■ **Task to carry out**: Take every line containing "agent" out of the records.

(Beginning of Extracted information)

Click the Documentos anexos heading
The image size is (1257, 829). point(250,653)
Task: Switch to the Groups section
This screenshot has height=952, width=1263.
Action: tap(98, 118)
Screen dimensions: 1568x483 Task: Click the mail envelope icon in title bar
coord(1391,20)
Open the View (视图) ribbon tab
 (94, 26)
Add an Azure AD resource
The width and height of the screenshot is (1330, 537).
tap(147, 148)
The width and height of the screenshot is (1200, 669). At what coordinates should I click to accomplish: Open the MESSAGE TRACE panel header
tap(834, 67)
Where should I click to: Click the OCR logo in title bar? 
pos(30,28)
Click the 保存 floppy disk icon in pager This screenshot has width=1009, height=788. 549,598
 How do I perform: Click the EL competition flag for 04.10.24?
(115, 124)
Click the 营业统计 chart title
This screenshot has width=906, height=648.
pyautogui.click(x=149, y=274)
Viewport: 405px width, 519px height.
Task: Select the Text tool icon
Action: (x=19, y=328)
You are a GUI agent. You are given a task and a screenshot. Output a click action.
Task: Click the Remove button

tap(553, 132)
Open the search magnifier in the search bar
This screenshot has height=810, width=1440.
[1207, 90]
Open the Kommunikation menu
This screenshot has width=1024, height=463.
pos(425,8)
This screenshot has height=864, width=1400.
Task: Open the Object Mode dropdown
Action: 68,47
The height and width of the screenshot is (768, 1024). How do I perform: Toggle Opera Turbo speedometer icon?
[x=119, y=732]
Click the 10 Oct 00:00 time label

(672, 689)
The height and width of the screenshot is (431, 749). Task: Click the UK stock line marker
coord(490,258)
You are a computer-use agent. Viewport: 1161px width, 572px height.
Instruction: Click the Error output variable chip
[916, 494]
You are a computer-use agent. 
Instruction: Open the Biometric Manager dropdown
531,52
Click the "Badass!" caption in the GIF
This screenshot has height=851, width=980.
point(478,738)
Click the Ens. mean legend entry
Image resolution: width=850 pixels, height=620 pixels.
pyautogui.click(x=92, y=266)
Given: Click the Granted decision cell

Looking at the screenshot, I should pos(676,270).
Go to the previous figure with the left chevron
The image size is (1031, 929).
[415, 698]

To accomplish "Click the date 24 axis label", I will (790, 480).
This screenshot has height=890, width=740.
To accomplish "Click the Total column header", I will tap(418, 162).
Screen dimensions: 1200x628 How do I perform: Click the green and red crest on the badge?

(End of Extracted information)

■ **Task output**:
You are a GUI agent. You are given a task and a screenshot. Output a click action.
You are a computer-use agent. Viewport: 1161px width, 572px height.
You are a computer-use agent. 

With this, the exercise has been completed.